Ionic and Covalent Bonding
As we mentioned on the previous page, all atoms "want" to have a filled set of s and p subshells, just as the noble gases do. There are two ways to do this: form an ion, or share electrons with another atom.
For the alkali metals, alkaline earth metals, and some of the transition metals, it is easier to lose electrons to achieve a noble-gas configuration than gain enough to fill their s and p subshells. Elements in the alkali metals lose one electron; those in the the alkaline earth metals lose two. The situation in the transition metals group is more complicated, and we'll return to it later.

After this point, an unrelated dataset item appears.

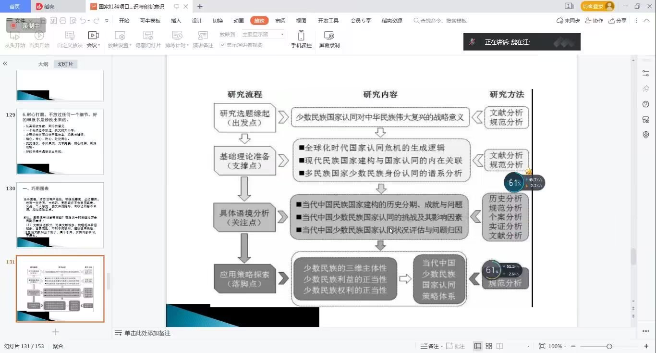Toggle reading view in status bar

click(500, 346)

Atoms on the right side of the Periodic Table must gain electrons to reach a noble gas configuration. Because the s and p subshells (which contain a total of eight electrons) make up most atoms' valence electrons, each atom must make enough bonds to have eight valence electrons. This is called the octet rule. Some atoms, however, do not obey the octet rule: boron, for instance, only makes three bonds, and atoms past phosphorus can make more bonds than necessary to satisfy the octet rule.

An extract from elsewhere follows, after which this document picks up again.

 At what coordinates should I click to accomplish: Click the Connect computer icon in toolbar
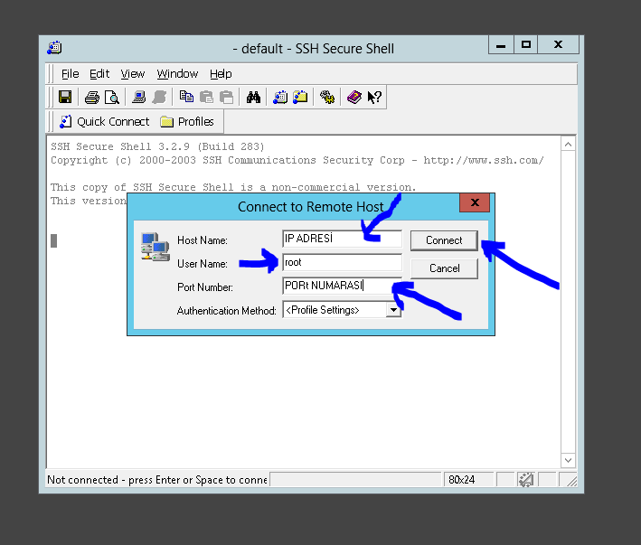pos(139,98)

The first way for these atoms to gain electrons simply take them from another atom; for example, chlorine wants to gain one electron to attain an argon configuration, and one way it can do this is to steal sodium's electron. In this way, both atoms are happy, and the attraction between the positive ion (the cation) and the negative ion (the anion) will hold the atoms together. Such a bond type is called an ionic bond. The halogen need only one electron; each column to the left needs one more electron to complete its subshells.

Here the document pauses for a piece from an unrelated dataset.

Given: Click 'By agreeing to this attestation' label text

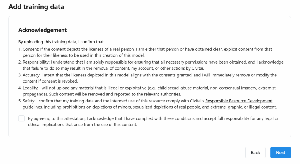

An ion will bond to as many other ions as necessary to neutralize its electric charge--for instance, magnesium forms a 2+ ion, so it will bond with two chlorine ions. Oxygen will form a 2- ion, so it needs to bond with only one magnesium 2+ ion. Iron sometimes forms a 3+ ion, and since oxygen has a 2- charge, two iron cations must bond with three oxygen anions, giving a molecule of Fe2O3.
Two atoms that want to gain electrons may also share valence electrons; two fluorines will bond, sharing one electron each, so each atom seems to "think" that it has eight, giving full s and p subshells. This type of electron-sharing bond is called a covalent bond. Atoms may share more than one electron pair: in the O2 molecule, two electron pairs are shared, and three electron pairs are shared between the nitrogen atoms in the N2 molecule. Covalent bonds involving the sharing of more than three pairs of electrons are rare.